We talked about a number of treatment options, but her recommendation was to take IBRANCE in combination with an aromatase inhibitor, a first-line treatment for post-menopausal women with HR+/HER2- mBC. This recommendation was consistent with the research I had done. So, listening to my oncologist explain IBRANCE’s possible benefits and common and potentially serious side effects and listening to my little voice, my husband and I chose to go with IBRANCE combination therapy for now, and we were happy with the choice.

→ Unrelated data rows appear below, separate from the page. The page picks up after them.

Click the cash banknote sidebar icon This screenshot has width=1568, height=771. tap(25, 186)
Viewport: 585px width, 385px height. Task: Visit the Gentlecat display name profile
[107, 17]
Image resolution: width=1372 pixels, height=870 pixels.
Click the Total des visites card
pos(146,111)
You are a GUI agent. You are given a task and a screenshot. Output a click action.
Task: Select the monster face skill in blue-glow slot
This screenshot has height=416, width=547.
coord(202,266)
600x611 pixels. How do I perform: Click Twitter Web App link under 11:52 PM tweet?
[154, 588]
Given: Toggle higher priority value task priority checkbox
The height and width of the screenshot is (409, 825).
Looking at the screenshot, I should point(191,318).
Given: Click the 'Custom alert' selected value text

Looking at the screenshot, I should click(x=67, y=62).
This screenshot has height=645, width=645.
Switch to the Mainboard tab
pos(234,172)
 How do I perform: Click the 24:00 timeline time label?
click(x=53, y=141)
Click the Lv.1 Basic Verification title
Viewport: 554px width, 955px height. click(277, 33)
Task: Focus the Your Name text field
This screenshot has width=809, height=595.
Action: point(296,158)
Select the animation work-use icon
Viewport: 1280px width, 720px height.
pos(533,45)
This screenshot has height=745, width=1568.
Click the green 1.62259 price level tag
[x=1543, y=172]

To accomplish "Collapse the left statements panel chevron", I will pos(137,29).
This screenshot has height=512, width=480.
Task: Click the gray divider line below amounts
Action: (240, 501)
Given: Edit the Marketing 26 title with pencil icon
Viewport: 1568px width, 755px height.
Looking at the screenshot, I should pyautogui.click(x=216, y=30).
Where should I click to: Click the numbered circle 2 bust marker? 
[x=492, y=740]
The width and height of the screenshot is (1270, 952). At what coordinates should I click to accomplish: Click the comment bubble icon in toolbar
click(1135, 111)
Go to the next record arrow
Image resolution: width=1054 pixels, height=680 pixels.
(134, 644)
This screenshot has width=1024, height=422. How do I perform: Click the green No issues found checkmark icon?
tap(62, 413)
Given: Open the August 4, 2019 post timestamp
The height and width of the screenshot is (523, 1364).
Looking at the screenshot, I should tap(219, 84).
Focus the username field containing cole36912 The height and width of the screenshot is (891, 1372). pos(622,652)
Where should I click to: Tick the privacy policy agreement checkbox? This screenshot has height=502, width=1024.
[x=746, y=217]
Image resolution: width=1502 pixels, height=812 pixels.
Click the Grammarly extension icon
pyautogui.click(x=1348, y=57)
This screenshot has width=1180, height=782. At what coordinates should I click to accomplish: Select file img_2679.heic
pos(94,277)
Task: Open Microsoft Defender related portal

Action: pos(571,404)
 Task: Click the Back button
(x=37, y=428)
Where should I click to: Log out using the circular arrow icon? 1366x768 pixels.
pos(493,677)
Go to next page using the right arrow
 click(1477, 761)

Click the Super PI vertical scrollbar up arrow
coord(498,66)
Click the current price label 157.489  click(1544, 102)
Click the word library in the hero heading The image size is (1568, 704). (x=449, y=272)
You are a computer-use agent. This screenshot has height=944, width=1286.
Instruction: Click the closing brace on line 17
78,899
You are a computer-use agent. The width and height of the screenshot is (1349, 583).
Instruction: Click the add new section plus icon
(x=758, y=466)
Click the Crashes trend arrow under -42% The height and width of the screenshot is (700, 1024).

I experienced some side effects, including low white blood cell counts, fatigue, thinning hair, hot flashes, and occasional joint pain/stiffness. This was only my experience—everyone is different. Other patients might experience common side effects, including infections or nausea. That’s why it’s so important to talk to your doctor. While I worked with my doctor to manage side effects, there were also a few things I’ve learned along the way. For example, I learned that I needed to set up pill reminders on my phone. Often, the alert to take my medication was my first thought of the day about my cancer. I stopped taking IBRANCE in combination with an aromatase inhibitor in July 2019, and now receive a different treatment.
It is not common to be initially diagnosed with breast cancer that had already spread. While I could worry about “What did I do to get this disease?” I have resolved to accept the fact that I have it and to deal with it using the resources available through medical professionals, treatments, and lots of prayers.
The Journey Ahead
The cancer diagnosis put a little dip in my retirement plan, but today, I have a strategy to manage it. While I still plan to travel with my husband, I need to be a little more practical about the planning and the locations. So, rather than taking one long road trip, I will arrange shorter trips to make things more manageable for me.
Daily, I try to live a normal life and enjoy the day without the continuous thought of cancer. I have faith in God to help me through this, however it ends; a great husband and two sons standing by my side; family, friends, and doctors who understand my situation; and a life that I cannot complain about. So, I’ll continue to take one day at time, thinking about the things I want to do—today, not tomorrow. Because even though I was taught to be able to stand on my own, the beauty of this journey is that I don’t have to.